**Exercise prompt**:
Reproduce without changes the lines of the material from the one containing "has height=1020, width=1920." through the one containing "Looking at the image, I should click on (166, 719).", both included.

**Provided material**:
-----
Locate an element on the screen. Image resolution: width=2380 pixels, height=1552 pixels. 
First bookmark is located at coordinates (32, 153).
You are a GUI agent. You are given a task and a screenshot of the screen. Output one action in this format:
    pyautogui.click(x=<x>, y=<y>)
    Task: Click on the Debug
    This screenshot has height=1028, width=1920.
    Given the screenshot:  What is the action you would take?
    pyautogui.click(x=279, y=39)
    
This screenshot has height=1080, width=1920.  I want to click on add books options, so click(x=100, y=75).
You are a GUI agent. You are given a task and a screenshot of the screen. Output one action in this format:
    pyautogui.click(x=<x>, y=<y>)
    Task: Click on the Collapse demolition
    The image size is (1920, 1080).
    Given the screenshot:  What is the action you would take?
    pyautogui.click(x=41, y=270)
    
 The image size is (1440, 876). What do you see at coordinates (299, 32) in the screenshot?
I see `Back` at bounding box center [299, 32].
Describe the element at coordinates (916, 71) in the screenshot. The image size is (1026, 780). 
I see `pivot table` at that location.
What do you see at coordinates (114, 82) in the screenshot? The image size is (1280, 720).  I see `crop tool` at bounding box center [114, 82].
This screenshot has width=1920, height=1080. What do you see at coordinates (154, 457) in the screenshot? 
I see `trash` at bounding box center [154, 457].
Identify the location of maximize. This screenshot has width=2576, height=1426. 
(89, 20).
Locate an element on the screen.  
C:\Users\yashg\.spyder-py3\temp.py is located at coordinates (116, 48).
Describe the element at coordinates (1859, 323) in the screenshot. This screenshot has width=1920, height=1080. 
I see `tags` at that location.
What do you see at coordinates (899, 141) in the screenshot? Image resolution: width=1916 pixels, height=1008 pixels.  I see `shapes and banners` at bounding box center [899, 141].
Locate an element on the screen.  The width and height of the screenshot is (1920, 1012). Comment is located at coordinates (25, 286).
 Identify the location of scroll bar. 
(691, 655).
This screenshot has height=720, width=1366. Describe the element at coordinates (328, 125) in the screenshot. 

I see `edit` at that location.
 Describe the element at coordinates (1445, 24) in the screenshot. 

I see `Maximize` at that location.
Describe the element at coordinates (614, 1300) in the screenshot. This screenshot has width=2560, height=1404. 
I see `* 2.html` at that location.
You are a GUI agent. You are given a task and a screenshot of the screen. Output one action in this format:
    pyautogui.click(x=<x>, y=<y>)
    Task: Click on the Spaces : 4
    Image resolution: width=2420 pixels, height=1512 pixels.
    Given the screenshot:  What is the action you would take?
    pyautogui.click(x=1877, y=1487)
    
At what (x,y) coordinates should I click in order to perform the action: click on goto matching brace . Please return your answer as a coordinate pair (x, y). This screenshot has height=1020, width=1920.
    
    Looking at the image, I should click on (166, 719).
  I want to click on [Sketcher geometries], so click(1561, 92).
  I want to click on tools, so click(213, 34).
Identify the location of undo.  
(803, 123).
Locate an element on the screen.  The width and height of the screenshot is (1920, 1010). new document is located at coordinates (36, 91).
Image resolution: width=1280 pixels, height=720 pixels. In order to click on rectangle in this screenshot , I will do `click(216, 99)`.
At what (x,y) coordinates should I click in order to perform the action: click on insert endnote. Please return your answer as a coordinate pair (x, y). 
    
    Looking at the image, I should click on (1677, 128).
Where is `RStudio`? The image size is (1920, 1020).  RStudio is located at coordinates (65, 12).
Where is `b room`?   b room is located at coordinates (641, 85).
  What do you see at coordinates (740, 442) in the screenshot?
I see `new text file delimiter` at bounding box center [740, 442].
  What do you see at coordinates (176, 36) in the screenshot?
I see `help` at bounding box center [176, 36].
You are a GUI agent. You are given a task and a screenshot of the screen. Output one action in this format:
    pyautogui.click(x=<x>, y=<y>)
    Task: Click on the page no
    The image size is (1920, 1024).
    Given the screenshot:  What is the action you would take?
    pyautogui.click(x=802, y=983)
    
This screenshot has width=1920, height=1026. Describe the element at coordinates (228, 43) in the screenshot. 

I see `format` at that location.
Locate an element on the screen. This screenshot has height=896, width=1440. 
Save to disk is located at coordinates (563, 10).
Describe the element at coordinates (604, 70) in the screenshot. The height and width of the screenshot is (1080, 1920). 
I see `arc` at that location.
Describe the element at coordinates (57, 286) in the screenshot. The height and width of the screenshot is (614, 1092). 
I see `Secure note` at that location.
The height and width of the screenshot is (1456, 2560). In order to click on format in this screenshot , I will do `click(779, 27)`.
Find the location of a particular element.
-----
**Correct response**:
At what (x,y) coordinates should I click in order to perform the action: click on goto matching brace . Please return your answer as a coordinate pair (x, y). This screenshot has height=1020, width=1920.
    
    Looking at the image, I should click on (166, 719).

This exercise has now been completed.